■ What to work on: Below are several records. Retype exactly those lines running from the one with "Where should I click to: Toggle" through the one with "Task: Click the red price slider handle", end lines included, and no others.

Dataset excerpts:
•••

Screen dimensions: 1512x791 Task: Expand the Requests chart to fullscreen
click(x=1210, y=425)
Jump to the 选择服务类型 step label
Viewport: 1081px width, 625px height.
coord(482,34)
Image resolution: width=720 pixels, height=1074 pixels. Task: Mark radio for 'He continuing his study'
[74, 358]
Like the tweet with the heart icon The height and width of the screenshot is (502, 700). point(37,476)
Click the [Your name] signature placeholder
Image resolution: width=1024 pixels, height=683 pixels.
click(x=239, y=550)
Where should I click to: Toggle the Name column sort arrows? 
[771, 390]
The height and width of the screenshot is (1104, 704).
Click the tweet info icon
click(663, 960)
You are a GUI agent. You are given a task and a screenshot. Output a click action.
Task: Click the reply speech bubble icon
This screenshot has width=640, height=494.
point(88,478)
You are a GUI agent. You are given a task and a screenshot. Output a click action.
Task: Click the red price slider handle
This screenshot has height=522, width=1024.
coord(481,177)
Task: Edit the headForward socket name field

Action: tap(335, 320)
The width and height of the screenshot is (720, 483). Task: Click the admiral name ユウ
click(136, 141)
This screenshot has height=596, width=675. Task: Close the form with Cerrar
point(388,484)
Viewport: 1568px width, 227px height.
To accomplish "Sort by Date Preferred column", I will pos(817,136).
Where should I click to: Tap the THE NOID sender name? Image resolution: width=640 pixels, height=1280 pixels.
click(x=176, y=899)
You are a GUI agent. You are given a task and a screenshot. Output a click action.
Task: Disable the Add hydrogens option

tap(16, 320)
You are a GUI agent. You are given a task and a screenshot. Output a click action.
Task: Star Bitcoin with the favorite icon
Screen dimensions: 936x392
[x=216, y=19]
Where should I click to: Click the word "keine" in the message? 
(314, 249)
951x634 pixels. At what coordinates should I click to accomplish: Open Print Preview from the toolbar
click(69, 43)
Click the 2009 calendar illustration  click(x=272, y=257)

•••

■ Exercise answer:
Where should I click to: Toggle the Name column sort arrows? 
[771, 390]
The height and width of the screenshot is (1104, 704).
Click the tweet info icon
click(663, 960)
You are a GUI agent. You are given a task and a screenshot. Output a click action.
Task: Click the reply speech bubble icon
This screenshot has width=640, height=494.
point(88,478)
You are a GUI agent. You are given a task and a screenshot. Output a click action.
Task: Click the red price slider handle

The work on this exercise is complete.